Crónicas

As férias grandes

Eu de aviões sabia como eram por fora, mas o que me fascinava não era saber como seriam por dentro, nem sequer como conseguiam voar por cima do mar.

Julho lembra a férias, mas não destas de ir passear mundo além, com malas e viagens de avião, mais as fotografias bonitas no Facebook e no Instagram. As minhas memórias de férias são muito mais modestas e por muitas razões. A Internet ainda não tinha sido inventada e o dinheiro não era para gastar assim.

O dinheiro, bem o dinheiro era curto e, quando sobrava, a minha mãe guardava-o na gaveta da cómoda, debaixo do papel de embrulho que servia de forro para gavetas. O que, só por si, dá para perceber como se vivia e poupava tudo, até os restos de papel dos presentes. A vida era o essencial e ir de férias estava fora de alcance.

A primeira pessoa a ir de férias foi a minha prima Ana, que era professora, bonita, nova e a imagem de tudo o que eu queria para mim quando fosse grande.
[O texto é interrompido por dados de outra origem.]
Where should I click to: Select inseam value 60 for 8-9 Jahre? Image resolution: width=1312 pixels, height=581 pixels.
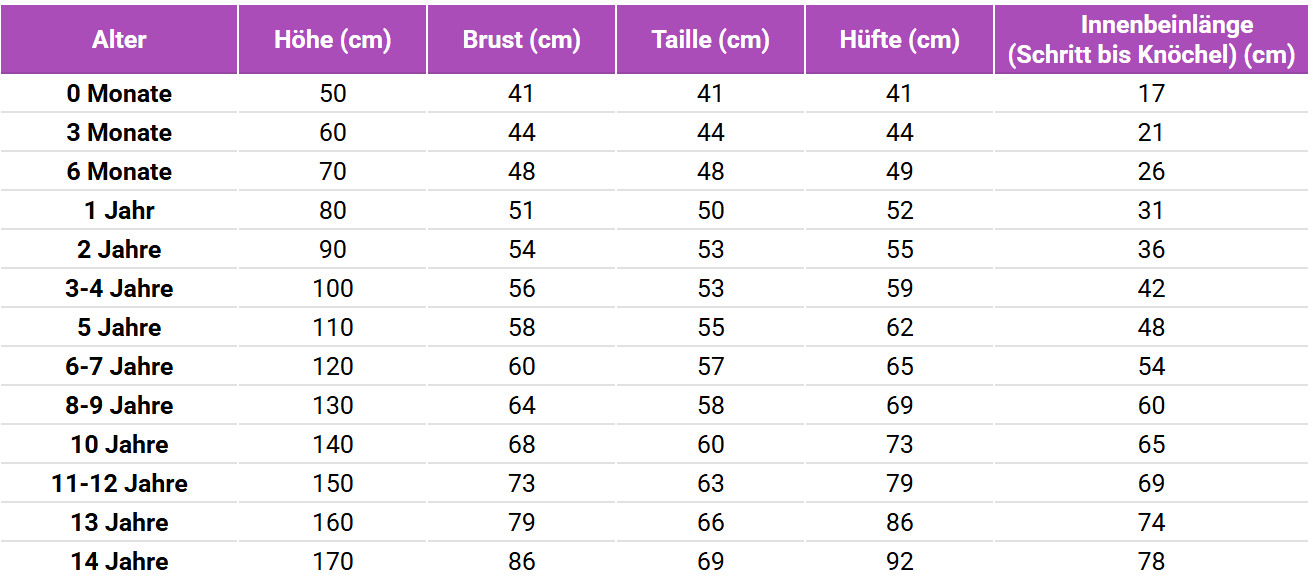pos(1151,406)
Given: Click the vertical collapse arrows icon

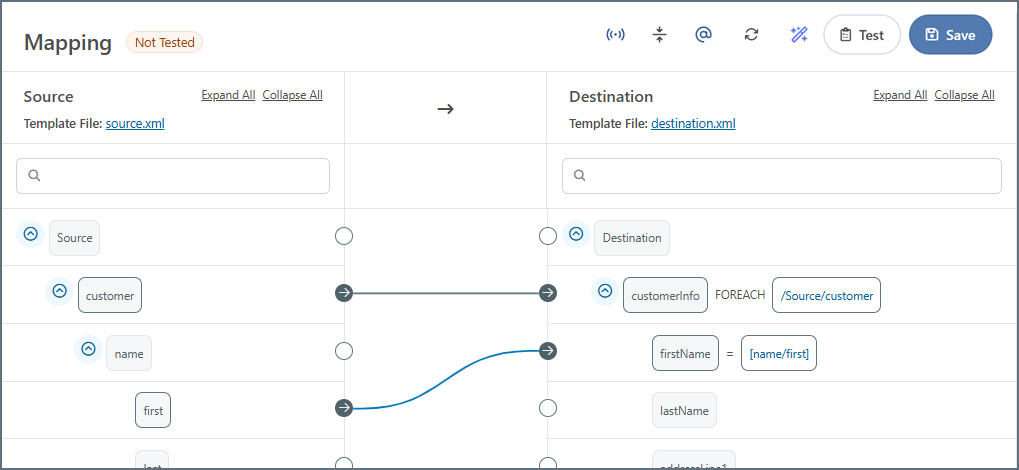Looking at the screenshot, I should [x=659, y=35].
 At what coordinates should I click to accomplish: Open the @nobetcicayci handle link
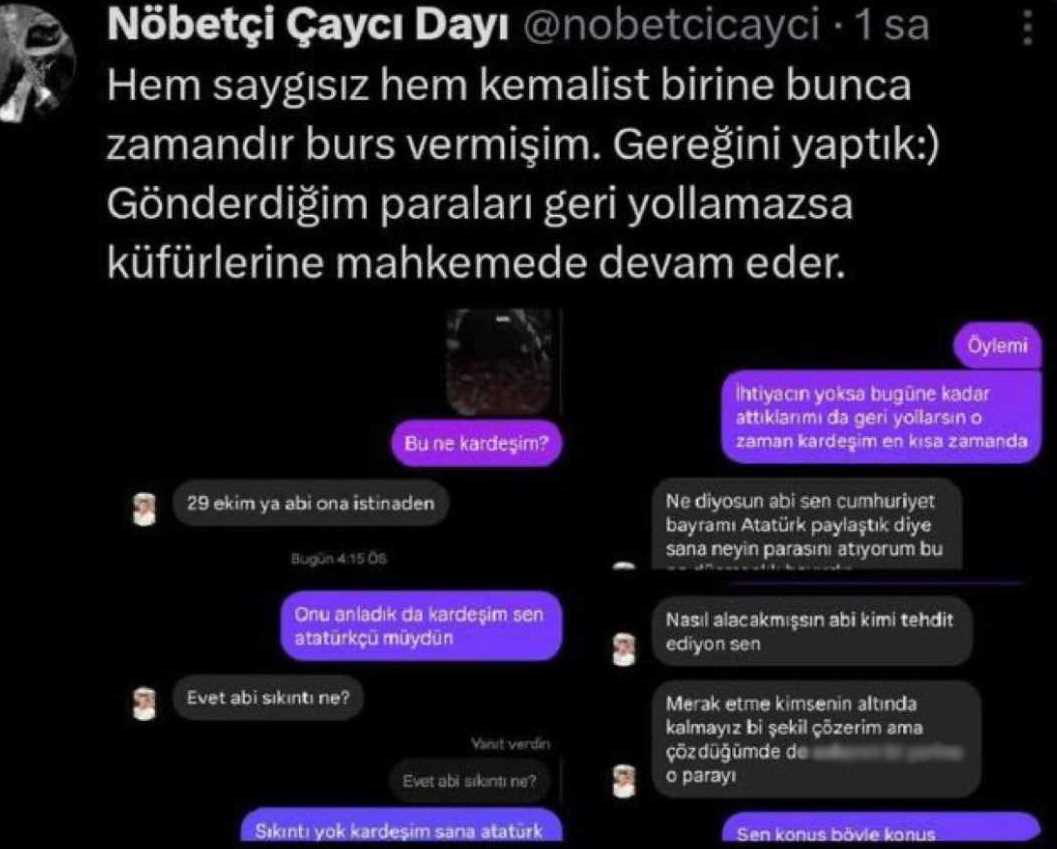coord(671,24)
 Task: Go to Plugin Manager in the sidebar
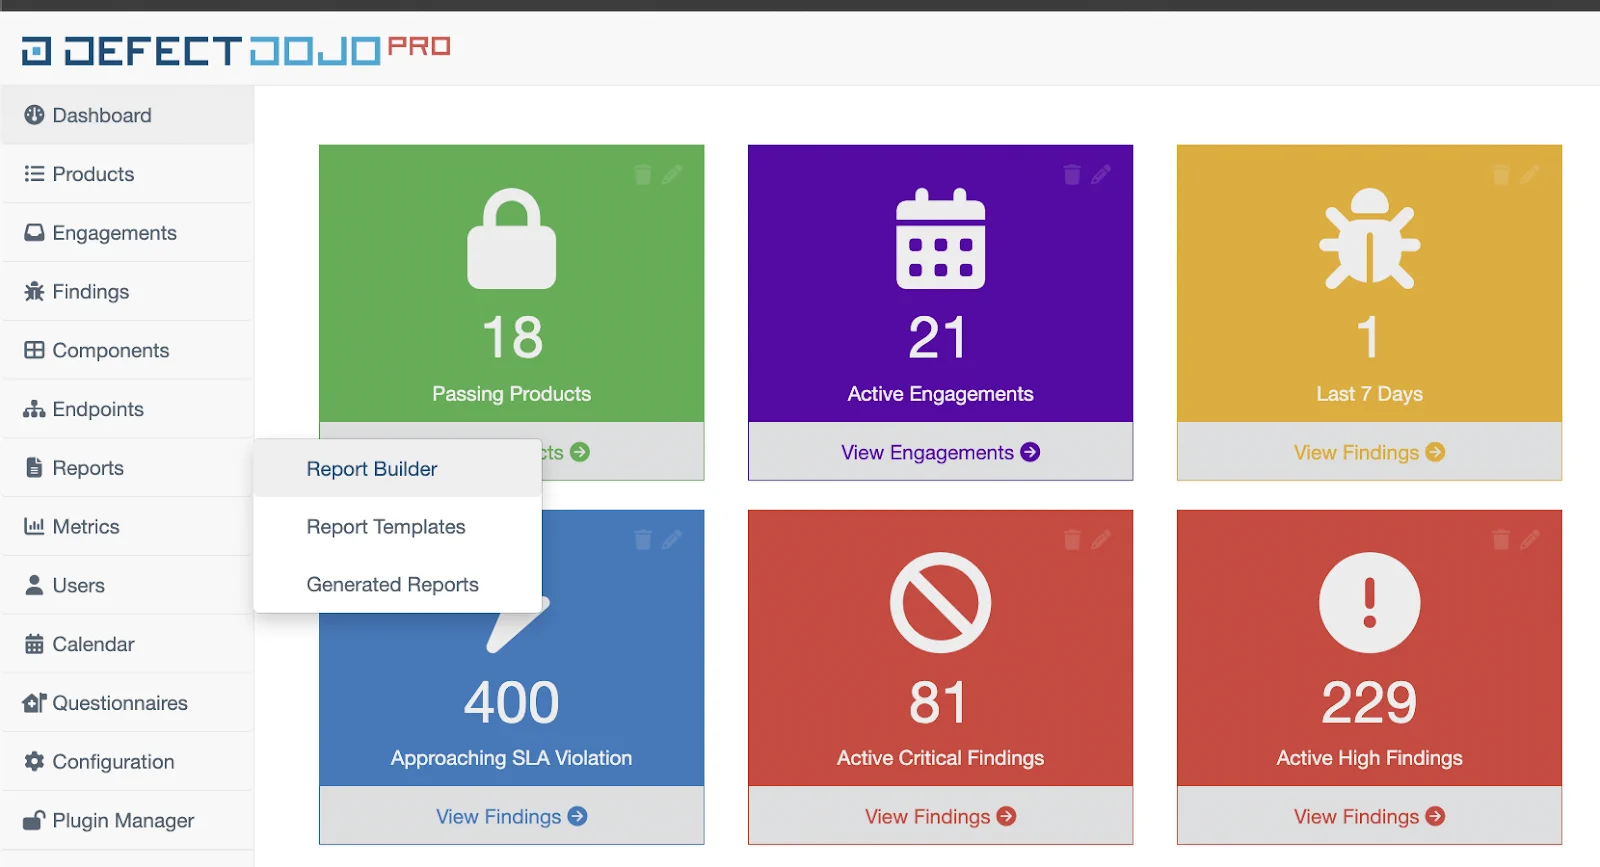[123, 821]
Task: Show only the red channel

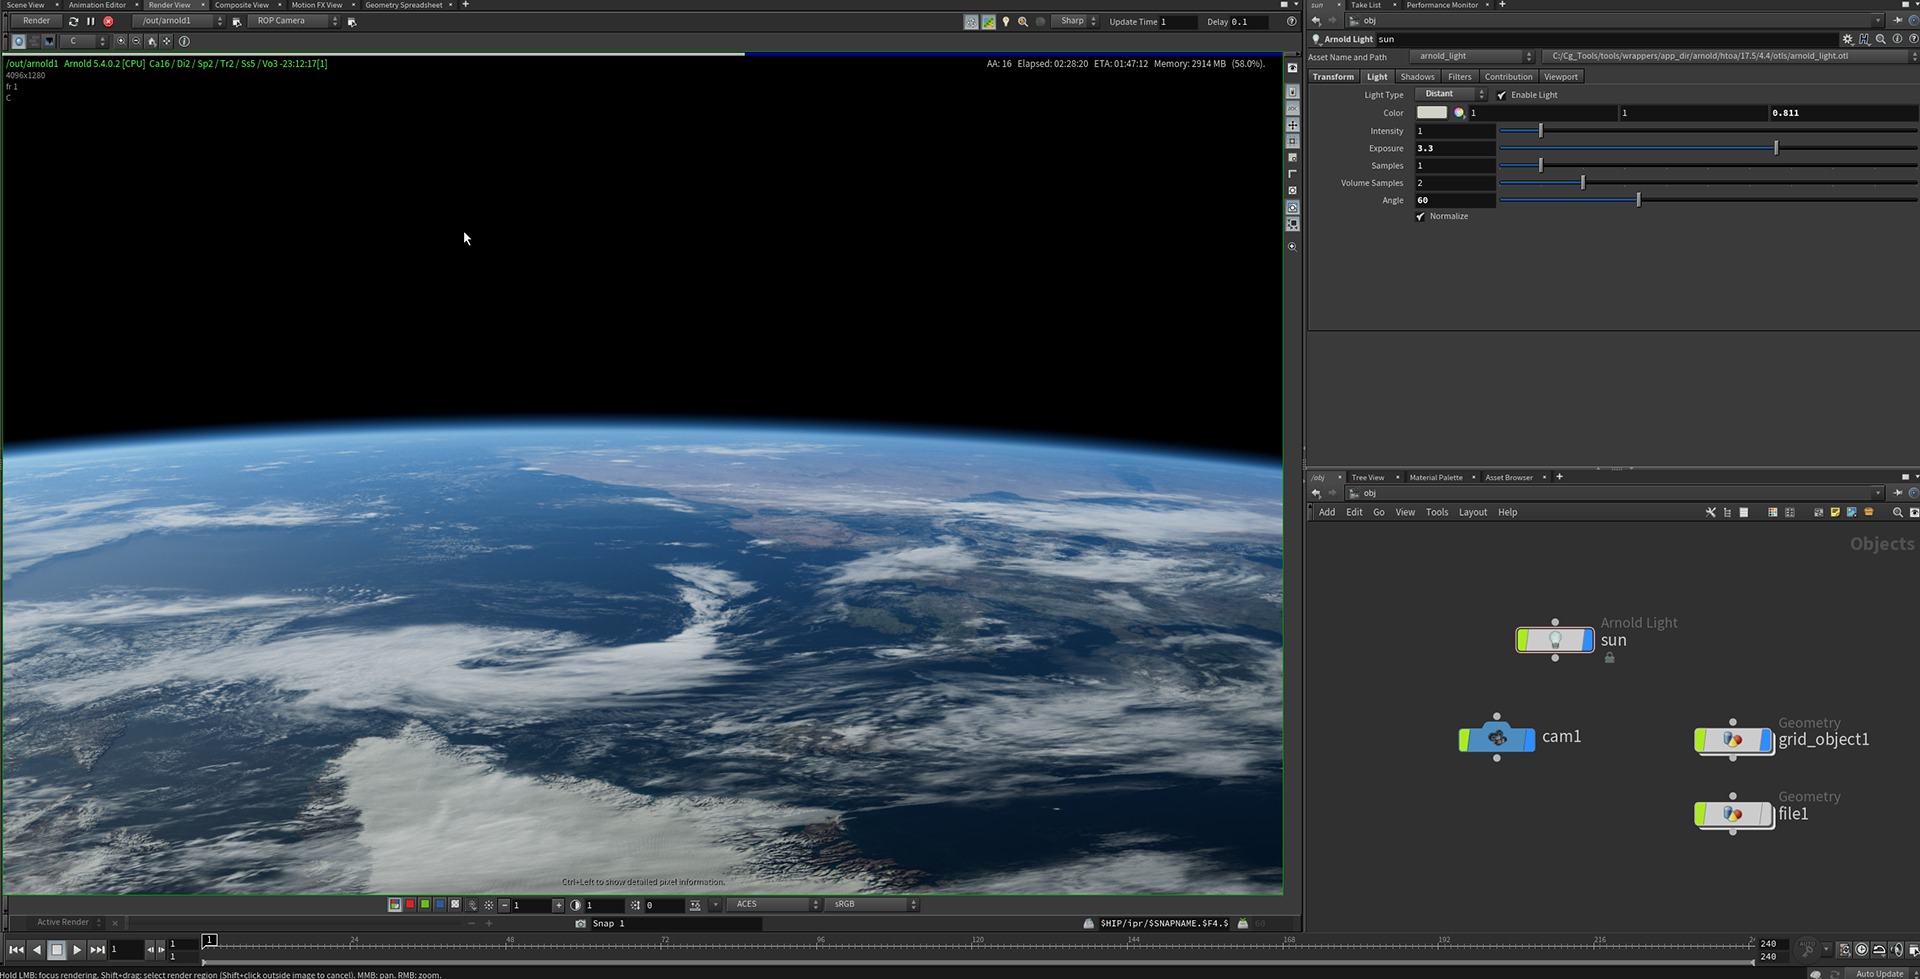Action: (410, 904)
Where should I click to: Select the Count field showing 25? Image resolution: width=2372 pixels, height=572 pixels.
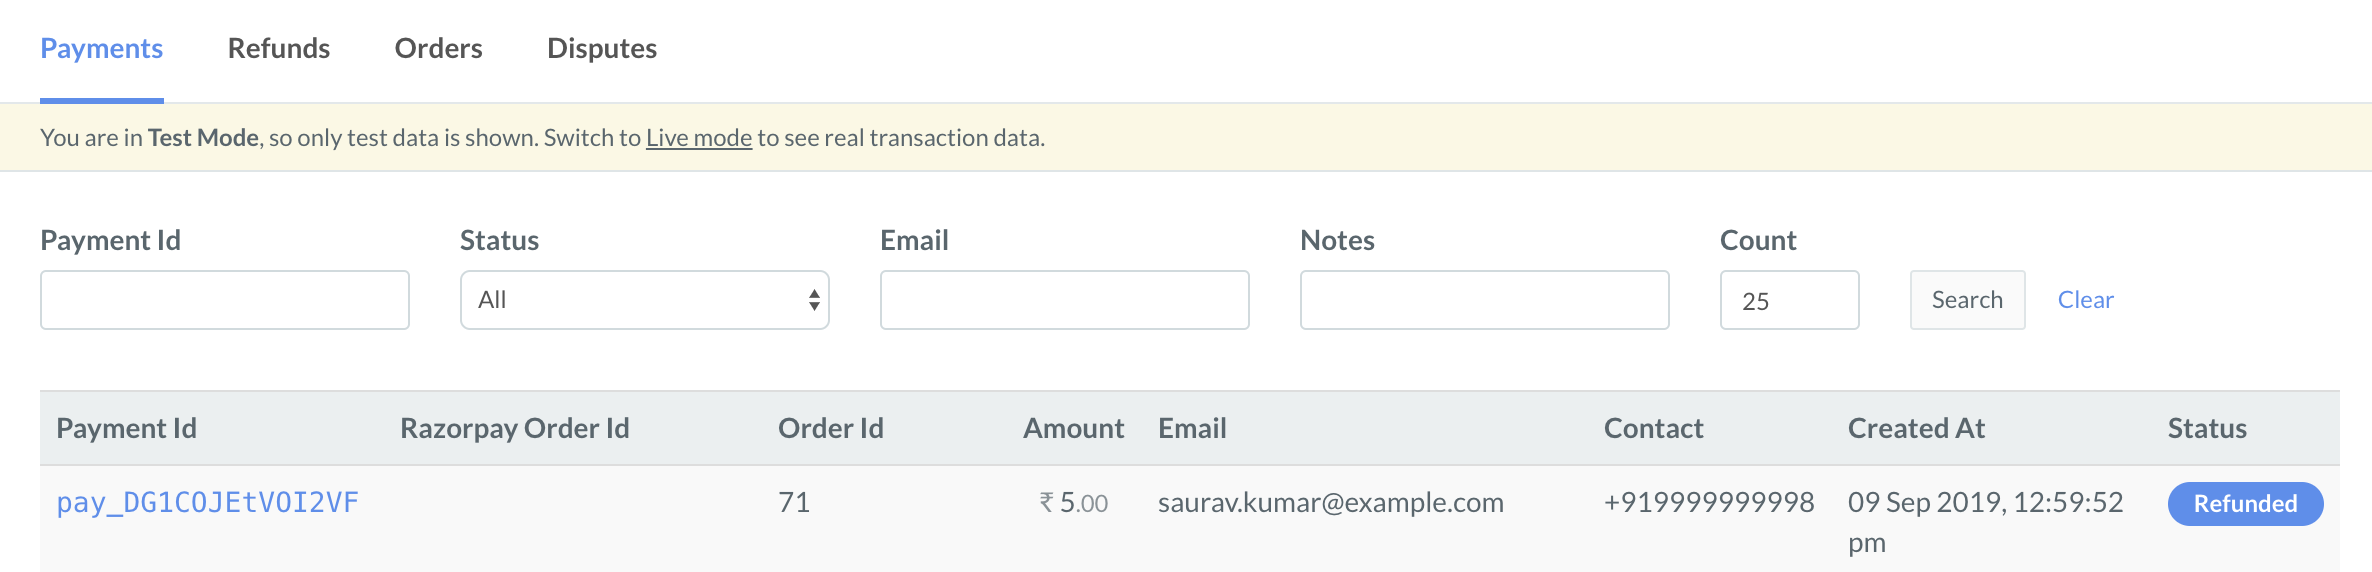[x=1790, y=300]
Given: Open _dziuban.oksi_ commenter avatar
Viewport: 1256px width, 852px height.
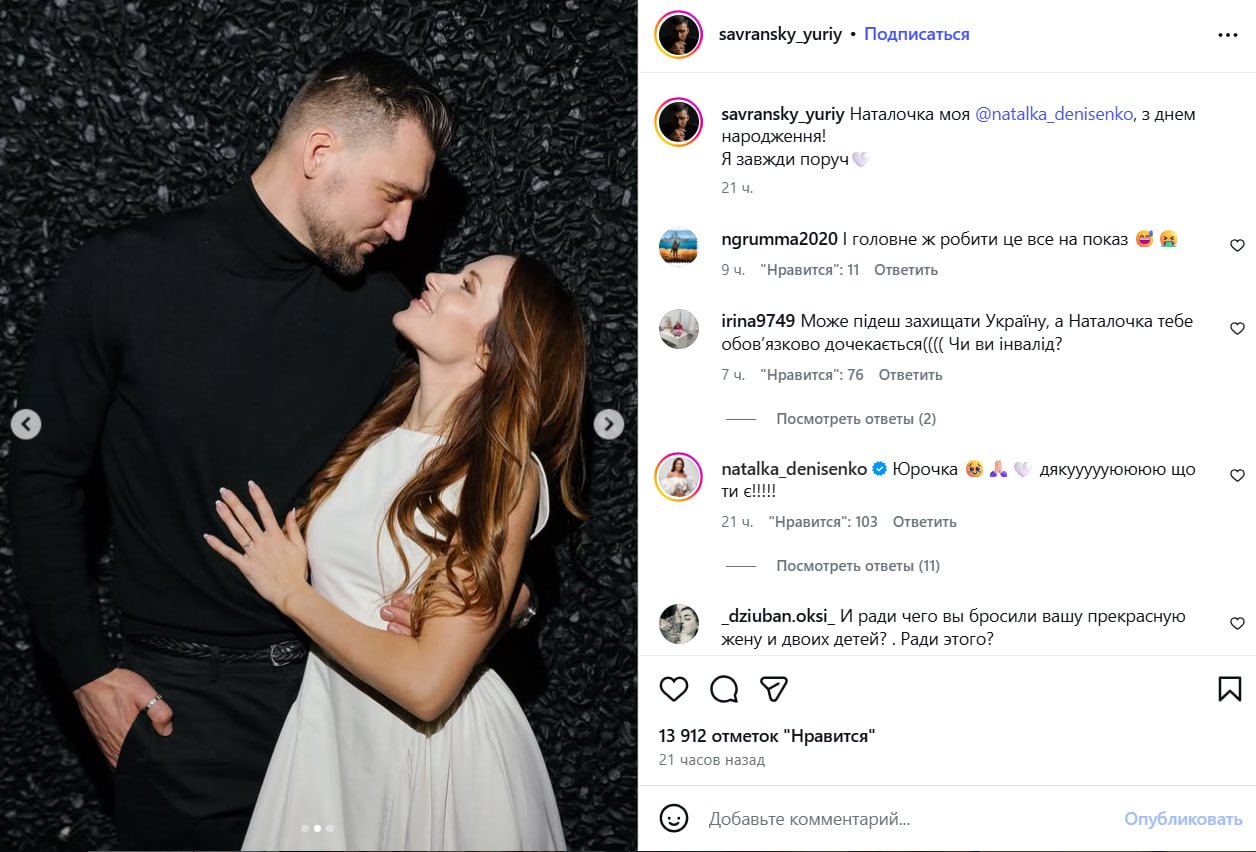Looking at the screenshot, I should pyautogui.click(x=679, y=624).
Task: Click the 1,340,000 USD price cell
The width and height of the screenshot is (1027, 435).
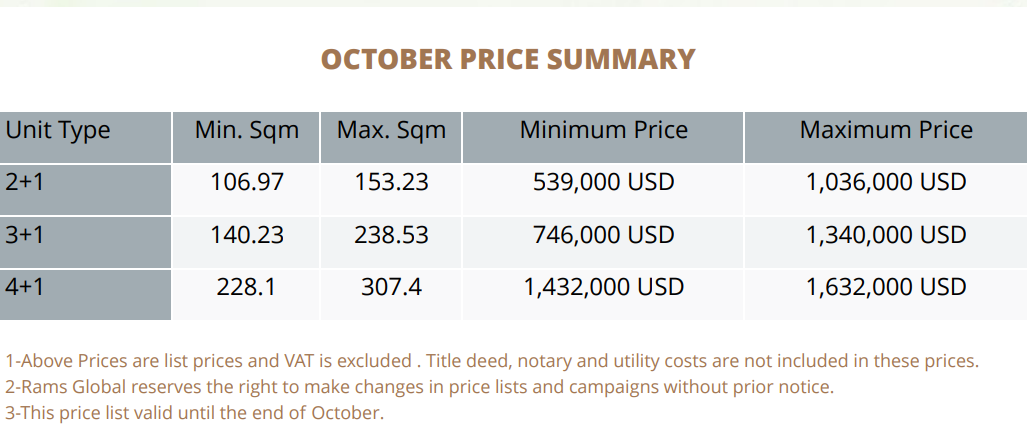Action: pyautogui.click(x=886, y=235)
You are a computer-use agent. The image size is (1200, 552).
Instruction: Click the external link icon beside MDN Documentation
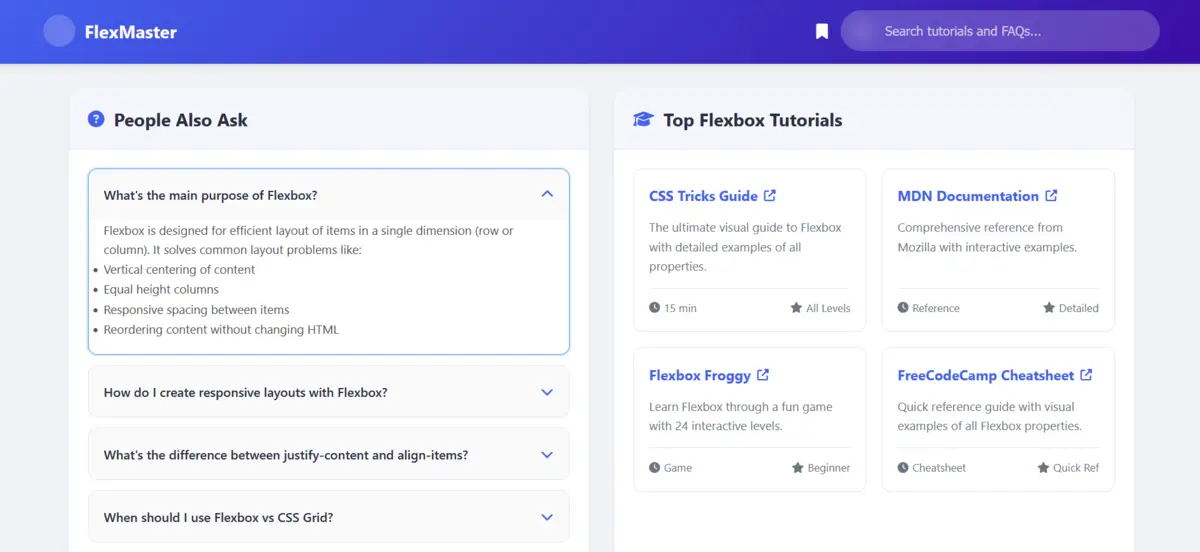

Aquilo foi cá uma aventura, o vento atrasou a ida e a vinda, mas o mais extraordinário veio dentro da mala de Canárias cheia de tesouros como um estojo de cores e a manteiga de amendoim.

Um acontecimento que provocou ondas de choque na minha infância já que no Laranjal não se ia de férias a lado algum. As férias começavam quando acabava a escola a 30 de Junho e duravam três meses. A principal diferença era acordar tarde e deitar tarde, ir umas vezes ao Lido e depois ficar por casa a sonhar com viagens e aviões.

Eu de aviões sabia como eram por fora, mas o que me fascinava não era saber como seriam por dentro, nem sequer como conseguiam voar por cima do mar. O que eu queria mesmo, mesmo era comer aquela comida que serviam em tabuleiros, com café e sumo e bolos em chávenas de plástico com talhares que pareciam de brincar.

Teria sido a mais feliz das raparigas com esse repasto de avião, mas isso nunca aconteceu. As minhas férias foram sempre as mesmas e com poucas mudanças de ano para ano, tirando o Verão dos ensaios de teatro do grupo de jovens e o outro em que tentei aprender costura com a dona Deolinda.

Os outros foram sem interesse e mais ou menos por esta ordem: ver as notas, fazer a matrícula, ir às festas da paróquia, à praia e depois o tédio, que é no que dá ter tempo e pouco que fazer. Também li uns livros, fui ao cinema e tomar café depois de espernear muito, que a minha mãe não estava para gastar dinheiro em tolices.

E agora tenho saudades de tudo isso.